Huggingface - Models GitHub - Releases PyPI - Downloads

AutoAWQ is an easy-to-use package for 4-bit quantized models. AutoAWQ speeds up models by 2x while reducing memory requirements by 3x compared to FP16. AutoAWQ implements the Activation-aware Weight Quantization (AWQ) algorithm for quantizing LLMs. AutoAWQ was created and improved upon from the original work from MIT.

Latest News 🔥

  • [2023/11] AutoAWQ has been merged into 🤗 transformers.

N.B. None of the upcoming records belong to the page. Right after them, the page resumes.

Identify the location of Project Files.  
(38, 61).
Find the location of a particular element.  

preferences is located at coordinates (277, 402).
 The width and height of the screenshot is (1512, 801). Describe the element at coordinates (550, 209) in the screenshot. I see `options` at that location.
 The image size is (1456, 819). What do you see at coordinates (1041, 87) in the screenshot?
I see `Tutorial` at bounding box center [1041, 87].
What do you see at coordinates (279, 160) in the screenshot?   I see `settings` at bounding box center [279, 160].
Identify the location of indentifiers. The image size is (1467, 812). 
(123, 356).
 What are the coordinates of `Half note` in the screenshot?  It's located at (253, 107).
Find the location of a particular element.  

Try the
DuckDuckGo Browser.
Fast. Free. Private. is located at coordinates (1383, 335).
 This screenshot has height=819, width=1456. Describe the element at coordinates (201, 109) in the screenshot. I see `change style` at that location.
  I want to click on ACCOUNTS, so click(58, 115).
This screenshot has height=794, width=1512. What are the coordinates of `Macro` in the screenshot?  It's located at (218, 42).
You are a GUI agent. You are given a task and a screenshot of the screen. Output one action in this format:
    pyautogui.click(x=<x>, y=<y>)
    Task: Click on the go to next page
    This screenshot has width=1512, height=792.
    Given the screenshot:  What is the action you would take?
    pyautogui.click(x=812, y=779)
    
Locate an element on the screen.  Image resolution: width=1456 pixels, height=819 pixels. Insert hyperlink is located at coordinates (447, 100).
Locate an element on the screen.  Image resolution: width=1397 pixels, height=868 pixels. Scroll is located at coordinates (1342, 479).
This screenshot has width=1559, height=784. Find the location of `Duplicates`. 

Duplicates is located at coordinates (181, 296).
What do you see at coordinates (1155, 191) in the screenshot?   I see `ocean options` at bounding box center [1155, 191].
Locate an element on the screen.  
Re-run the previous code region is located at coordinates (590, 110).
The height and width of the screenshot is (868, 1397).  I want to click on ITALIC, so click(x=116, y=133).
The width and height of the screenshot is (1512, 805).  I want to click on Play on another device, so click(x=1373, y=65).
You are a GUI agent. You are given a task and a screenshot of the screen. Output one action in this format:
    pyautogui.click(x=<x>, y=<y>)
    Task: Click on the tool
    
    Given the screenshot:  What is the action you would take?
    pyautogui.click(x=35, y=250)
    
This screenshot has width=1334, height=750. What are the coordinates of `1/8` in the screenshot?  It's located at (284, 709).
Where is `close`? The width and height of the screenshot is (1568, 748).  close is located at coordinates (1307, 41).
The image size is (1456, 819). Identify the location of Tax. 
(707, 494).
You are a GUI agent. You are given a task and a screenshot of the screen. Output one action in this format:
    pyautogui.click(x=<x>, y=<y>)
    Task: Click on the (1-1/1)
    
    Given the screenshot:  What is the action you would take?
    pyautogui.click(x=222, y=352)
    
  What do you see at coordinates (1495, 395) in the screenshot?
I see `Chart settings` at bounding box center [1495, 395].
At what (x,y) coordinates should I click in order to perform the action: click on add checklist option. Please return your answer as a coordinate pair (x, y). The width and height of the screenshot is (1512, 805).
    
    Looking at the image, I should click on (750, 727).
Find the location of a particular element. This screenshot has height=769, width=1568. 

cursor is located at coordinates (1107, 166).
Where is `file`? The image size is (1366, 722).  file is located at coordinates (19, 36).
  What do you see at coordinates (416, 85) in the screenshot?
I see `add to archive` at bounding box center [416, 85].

Now includes CUDA 12.1 wheels.
  • [2023/10] Mistral (Fused Modules), Bigcode, Turing support, Memory Bug Fix (Saves 2GB VRAM)
  • [2023/09] 1.6x-2.5x speed boost on fused models (now including MPT and Falcon).
  • [2023/09] Multi-GPU support, bug fixes, and better benchmark scripts available
  • [2023/08] PyPi package released and AutoModel class available

Install

Requirements:

  • Compute Capability 7.5 (sm75). Turing and later architectures are supported.
  • CUDA Toolkit 11.8 and later.

Install:

  • Use pip to install awq
pip install autoawq

Using conda

CUDA dependencies can be hard to manage sometimes. It is recommended to use conda with AutoAWQ:

conda create --name autoawq python=3.10 -y
conda activate autoawq
conda install pytorch=2.0.1 torchvision torchaudio cudatoolkit=11.8 -c pytorch -c nvidia
pip install autoawq

Build source

Build AutoAWQ from scratch

Build time can take 10 minutes. Download your model while you install AutoAWQ.

git clone https://github.com/casper-hansen/AutoAWQ
cd AutoAWQ
pip install -e .

Supported models

The detailed support list:

Models Sizes
LLaMA-2 7B/13B/70B
LLaMA 7B/13B/30B/65B
Mistral 7B
Vicuna 7B/13B
MPT 7B/30B
Falcon 7B/40B
OPT 125m/1.3B/2.7B/6.7B/13B/30B
Bloom 560m/3B/7B/
GPTJ 6.7B
Aquila 7B
Aquila2 7B/34B

Usage

Under examples, you can find examples of how to quantize, run inference, and benchmark AutoAWQ models.

INT4 GEMM vs INT4 GEMV vs FP16

There are two versions of AWQ: GEMM and GEMV. Both names relate to how matrix multiplication runs under the hood. We suggest the following:

  • GEMV (quantized): 20% faster than GEMM for small batch sizes (max batch size 4 / small context).
  • GEMM (quantized): Much faster than FP16 at batch sizes below 8 (good with large contexts).
  • FP16 (non-quantized): Recommended for highest throughput: vLLM.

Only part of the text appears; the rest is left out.